MAJLIS JAUSYEN KABIR ADDIS ABABA
Pertemuan :
VI
Tempat :
Wisma Duta KBRI Addis Ababa
Tanggal :
30 Januari 2014
Pembahasan : Isti’adza Dalam Penerimaan Ayat Allah
Ba’da el Tahmid we El Taslim :
Bahwasanya Isti’adza mensucikan jiwa manusia
dan mengambalikan kepada fitrah keimanan sampai kepada menghilangkan rasa
was-was yang diembuskan oleh syaitan. Dan idealnya ketika kita mendengarkan
seorang membaca Al-Qur’an dari seorang Qari hendaknya kita meyakini bahwa kita sedang mendengarkan Allah berfirman kepada kita,
Allah sedang memberikan arahan kepada kita, Allah sedang menjelaskan kepada
kita semua; ini yang boleh dan itu yang tidak boleh kita lakukan. Kedudukan
Qari atau pembaca Al-Qur’an seakan-akan kita abaikan dengan memfokuskan
konsentarasi kita terhadap apa yang terlatun pada saat itu.
Isti’adzah adalah sebuah doa dan usaha untuk
membersiapkan diri dengan segenap jiwa
untuk mendengar –إستمــاع/Istima’- dan menerima kisah-kisah, hukum-hukum yang berkaitan
dengan bagaimana menjadi seorang hambah yang bijaksana kepada diri sendiri,
orang lain, lingkungan sekitar dan Sang Khaliq dan semua kandungan Al-Qur’an
langsung dari el-Mutakallim yaitu Allah s.w.t.
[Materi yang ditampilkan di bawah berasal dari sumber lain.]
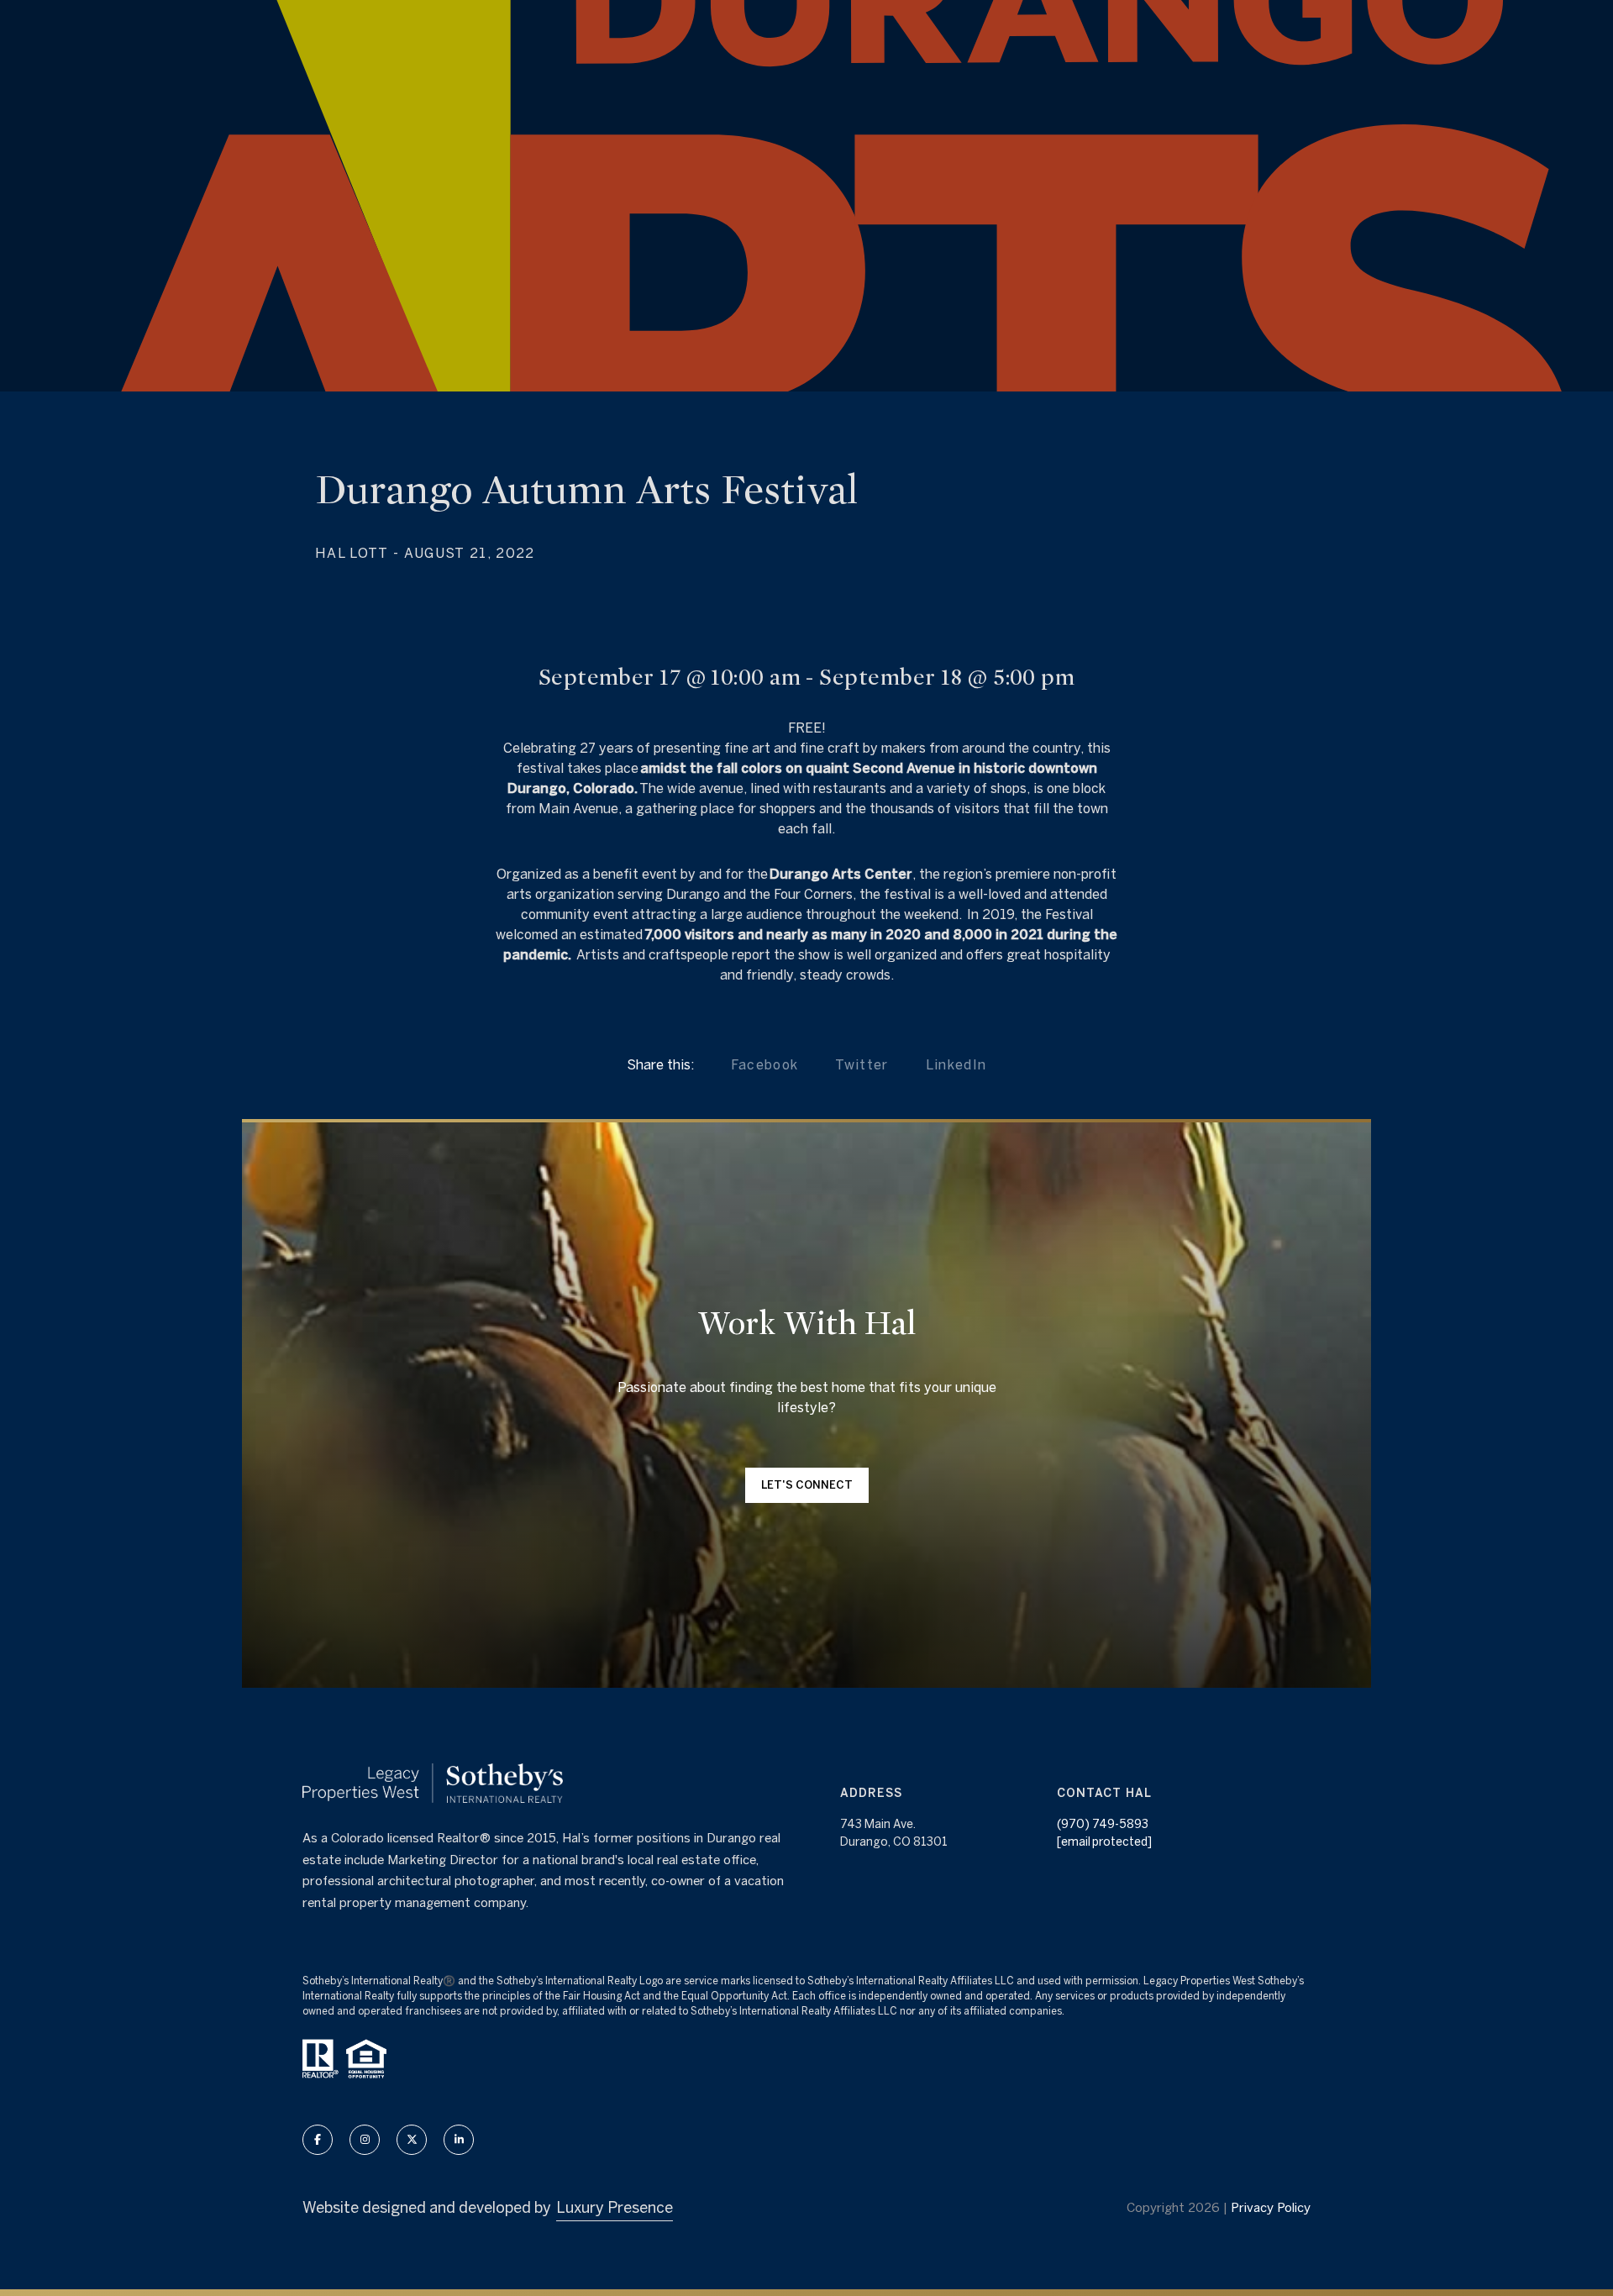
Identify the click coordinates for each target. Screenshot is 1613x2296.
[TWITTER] (412, 2140)
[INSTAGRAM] (364, 2140)
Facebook (765, 1064)
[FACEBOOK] (317, 2140)
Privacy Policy (1271, 2207)
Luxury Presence (614, 2207)
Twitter (861, 1064)
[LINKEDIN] (459, 2140)
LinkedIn (956, 1064)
Tentunya dalam penerimaan Ayat-Ayat Allah ini
sangat dipengeruhi oleh kwalitas hati seseorang. Terkadang kita mendengarkan
lantunan Ayat Allah dari mulut seorang pembaca atau Qari atau mungkin dari radio yang distel oleh super taksi, hati
sama sekali tidak tersentuh bahkan cendrung lebih nikmat mendengarkan lagu
dangdut kandidat Presiden RI, atau mungkin lebih nikmat mendengar alunan
lagu-lagu MalaysiA nan syahdu daripada mendengar arahan yang disampaikan oleh
Allah melalui Qari tadi. Hal ini sangat lumra dan biasa terjadi karena bisa
jadi hati sangat disibukan dengan hiburan atau hal-hal yang hanya bersifat duniawi
semata, baik itu melaui media TV maupun elektronik, hati kadang lebih cendrung
membuka channel-channel lagu-lagu atau films di TV dibanding memencet tombol
chanel-channel Dr. Zakir Naik yang berisikan taushiyah atau ajakan-ajakan untuk
menuju kehidupan yang paripurna. Tangan dan jemari kadang lebih senang mengetik “bad keywords” di Google ketimbang “good
keywords”.
Mengerti, memahami dan meyakini isti’adza
sebagai sebuah formulasi untuk mempersiapkan diri menerima Ayat-Ayat Allah
adalah salah satu tip atau cara untuk menjadi seorang pendengar sekaligus
menjadi seorang mukallaf yang bijak, namun bukan berarti cukup dengan membaca أعوذ بالله من الشيطان الرجـيم saja kita bisa mencapai
tujuan atau maksud Isti’adza. Beberapa element yang perlu diikutsertakan
dalam pencapaian ini adalah kebersihan hati dan lisan dari apa yang diharamkan
oleh agama.
Sayyidina Ja’far Asshadiq r.a., seorang Imam
dari Ahlul Bait Rasulullah s.a.w. pernah berkata
عجبت لمن خاف
ولم يفزع إلى قول الله سبحانه: حَسْبُنَا اللَّهُ وَنِعْمَ الْوَكِيلُ
فإني سمعت الله
بعقبها يقول: فَانْقَلَبُوا بِنِعْمَةٍ مِنَ اللَّهِ وَفَضْلٍ لَمْ يَمْسَسْهُمْ
سُوءٌ وَاتَّبَعُوا رِضْوَانَ اللَّهِ وَاللَّهُ ذُو فَضْلٍ عَظِيمٍ
bahwa saya heran kepada orang yang takut dan tidak bergetar hatinya ketika mendegarkan
firman Allah حَسْبُنَا اللَّهُ وَنِعْمَ الْوَكِيلُ, (Cukuplah Allah menjadi penolong Kami dan Allah adalah
Sebaik-baik Pelindung) sesungguhnya saya mendegarkan Allah berfirman setelah
ayat ini :
فَانْقَلَبُوا
بِنِعْمَةٍ مِنَ اللَّهِ وَفَضْلٍ لَمْ يَمْسَسْهُمْ سُوءٌ وَاتَّبَعُوا رِضْوَانَ
اللَّهِ وَاللَّهُ ذُو فَضْلٍ عَظِيمٍ
(Maka mereka kembali dengan nikmat dan
karunia (yang besar) dari Allah, mereka tidak mendapat bencana apa-apa, mereka
mengikuti keridhaan Allah. dan Allah mempunyai karunia yang besar)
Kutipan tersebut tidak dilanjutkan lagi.